The airplane that emerged was the Cessna 162 Skycatcher, almost a direct replacement for the old 150/152, with a high wing, two seats, and a Continental O-200 driving the prop (see “A Flight in a Skycatcher,” p. 57). But it’s also very different. The interior is much roomier, with more window area providing improved visibility. The seats are fixed, while the rudder pedals adjust fore and aft, and instead of a yoke there’s a stick-like single horn for pitch and roll control. All 162s come with a Garmin “glass” cockpit, replacing the old “steam gauge” panel and its dial-pointer indicators with an electronic display.
And the choice of glass for the panel and avionics has set off a lively discussion about how a trainer should be equipped.
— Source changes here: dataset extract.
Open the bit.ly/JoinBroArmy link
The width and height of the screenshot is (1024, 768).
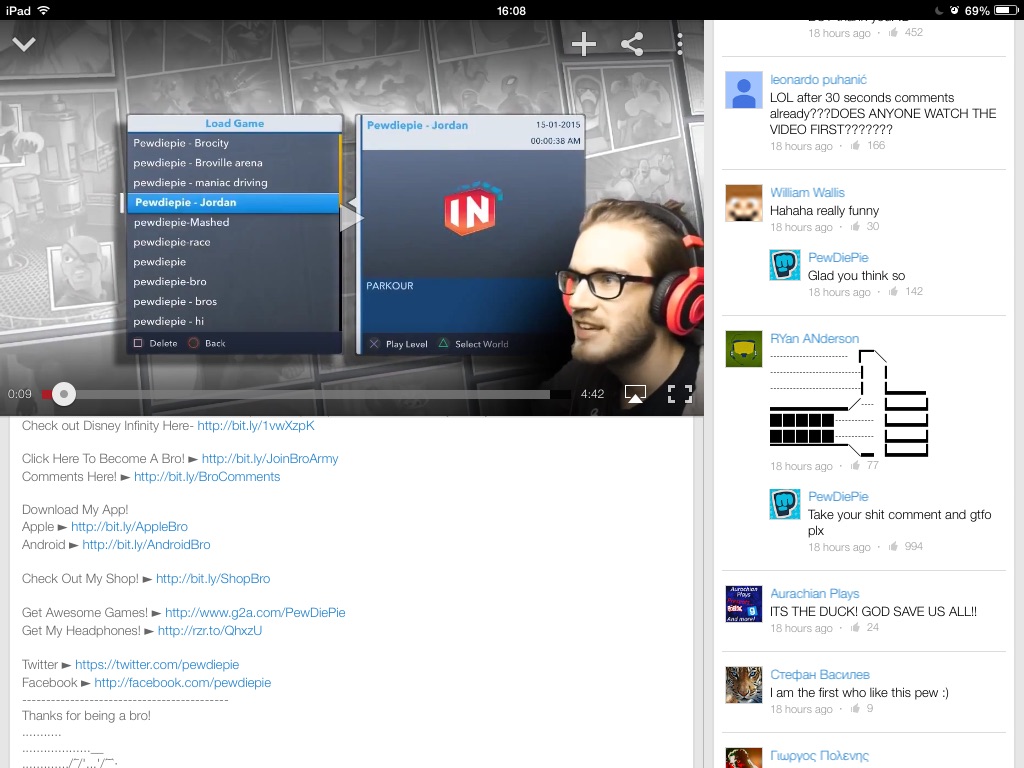[x=270, y=459]
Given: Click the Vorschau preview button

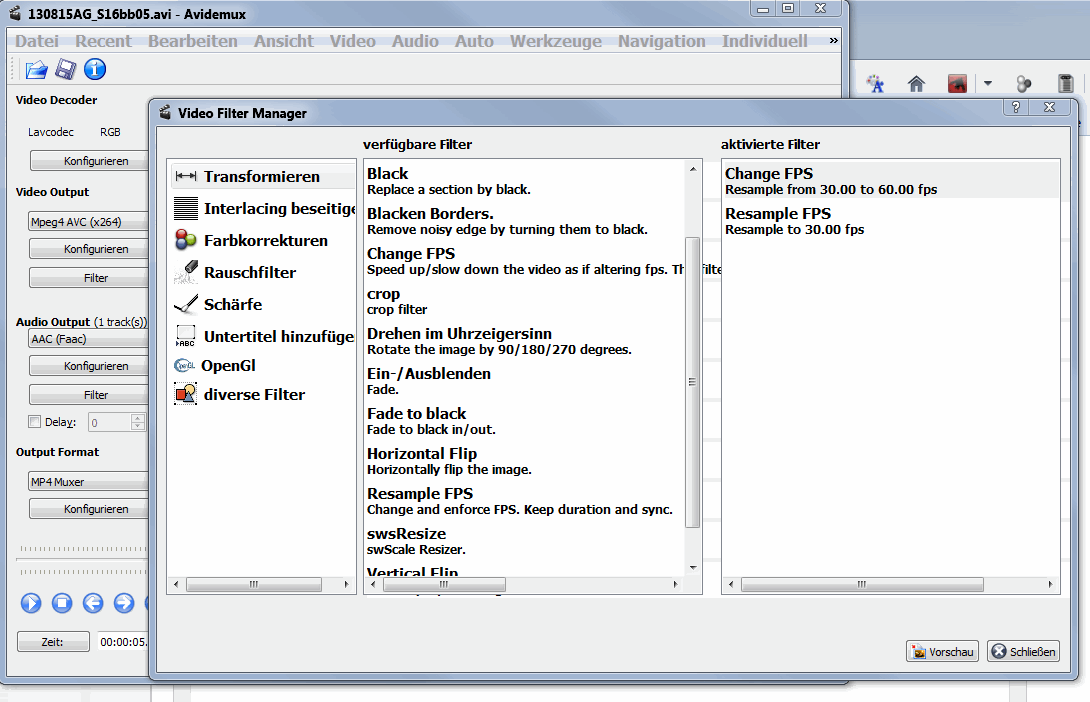Looking at the screenshot, I should tap(942, 651).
The brainy panel of the 162 does a lot of thinking for the pilot, especially in terms of situational awareness, which the older group of instruments couldn’t. (It will even calculate weight and balance, ensuring the airplane isn’t overweight and will be stable in flight.) At Savannah Aviation, a Cessna Pilot Center that teaches flying with a new 162 on the flightline since December 2011, along with older types, Mike Calarruda, the owner, says: “I believe in going with steam gauges first, then glass. With steam gauges you have to do the planning and the calculations. Glass saves you all that. It’s hard to go from glass back to steam gauges.”
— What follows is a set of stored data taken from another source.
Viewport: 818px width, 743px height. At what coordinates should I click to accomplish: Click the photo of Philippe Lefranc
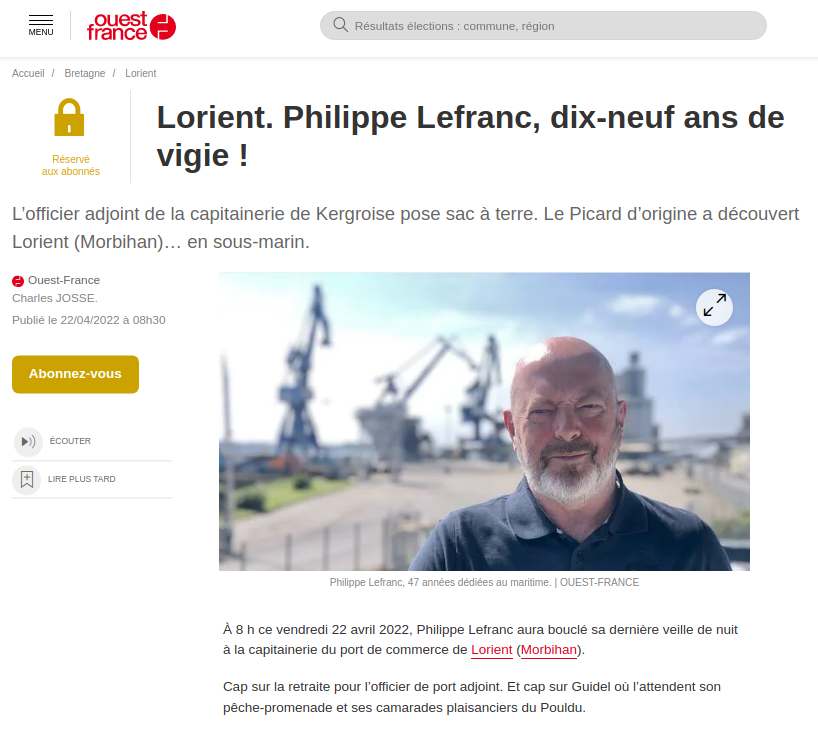tap(484, 421)
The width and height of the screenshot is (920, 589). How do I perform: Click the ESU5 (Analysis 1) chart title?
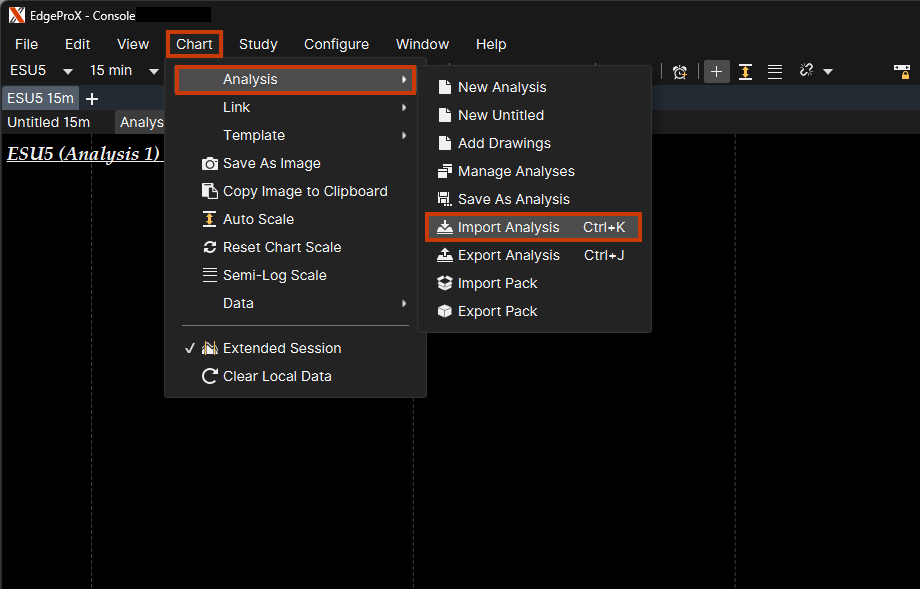pyautogui.click(x=83, y=154)
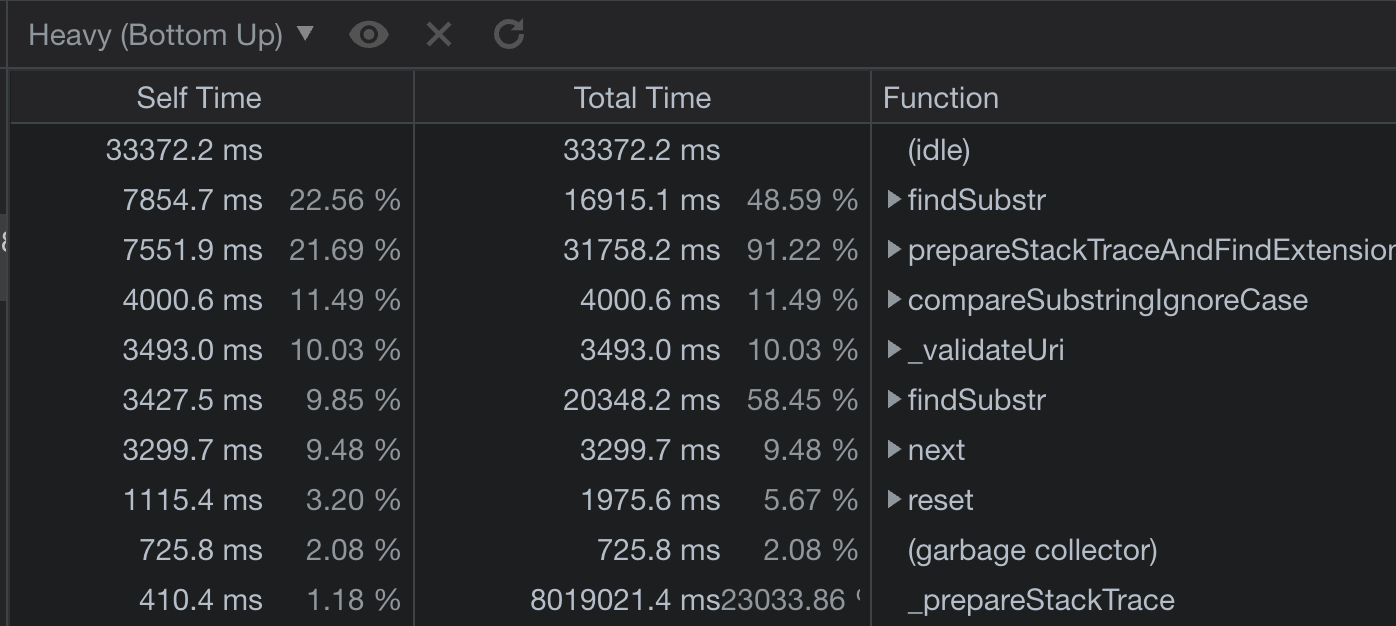The height and width of the screenshot is (626, 1396).
Task: Click the X icon to exclude selected function
Action: point(438,34)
Three years ago, the Flight School Association of North America was formed to advocate on behalf of thousands of independent flying schools. The CEO, Robert Rockmaker, has focused on one startling statistic: “If you take 100 new customers who start to learn to fly this month, and at different flight schools, not all at the same school, we will find collectively that somewhere between…20 [and] 25 to 30 percent of them will actually go all the way through and complete [the requirements] to get their first private pilot certificate.”
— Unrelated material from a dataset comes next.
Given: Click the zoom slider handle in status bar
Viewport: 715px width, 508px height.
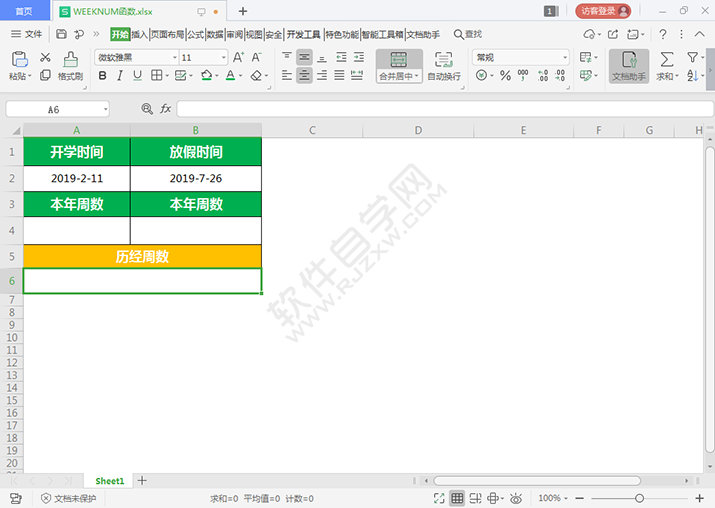Looking at the screenshot, I should pyautogui.click(x=639, y=498).
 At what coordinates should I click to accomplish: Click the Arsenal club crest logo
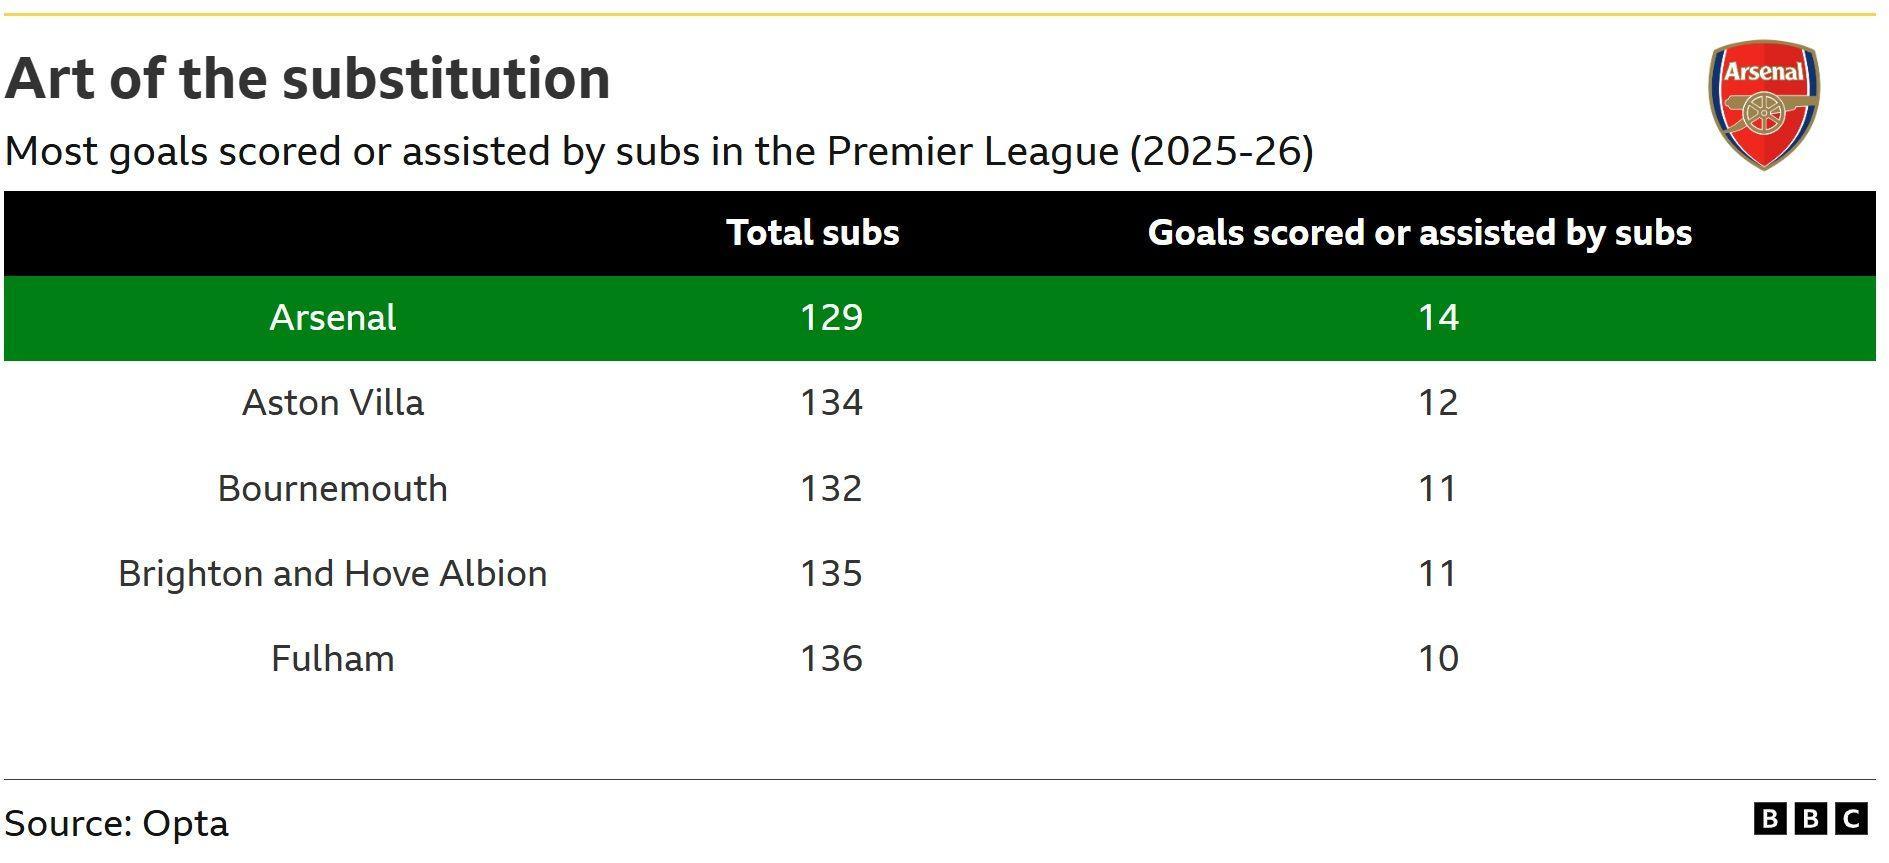(x=1763, y=104)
Rockmaker believes that the success of a given pilot candidate has little to do with the age and technology level of the training fleet. “We need people to fly airplanes first,” he says. “Not computers. Not simulators. I’ve seen people fly in these glass machines, and they are just totally focused on the computer and hardly put their head out the window [to scan for terrain or traffic]. So the idea that by having a newer airplane, perhaps with a lot of the glass inside, is going to make things better, make people happier—well, it may make people happy because they’re so used to seeing computer screens. The age of the airplane does not have a direct relationship to the quality of the pilot.” He says there are no precise numbers out there, but the current age of the average trainer is 20 to 25 years.
For the foreseeable future, U.S.-based student pilots will continue to train in older airplanes. At the National Business Aircraft Association convention last October, a reporter asked Cessna CEO Scott Ernest about the 162, and Ernest said it had “no future.” And in January, Cessna notified aircraft dealers that the company’s lineup no longer includes the Skycatcher. The decision was based on soft sales: Only about 200 162s have been sold. Says Tracy Leopold: “Cessna always lets the market dictate what we build and don’t build.”
So if you are thinking about taking flying lessons, be prepared to do so in a used aircraft—probably a good old Cessna 152 trainer.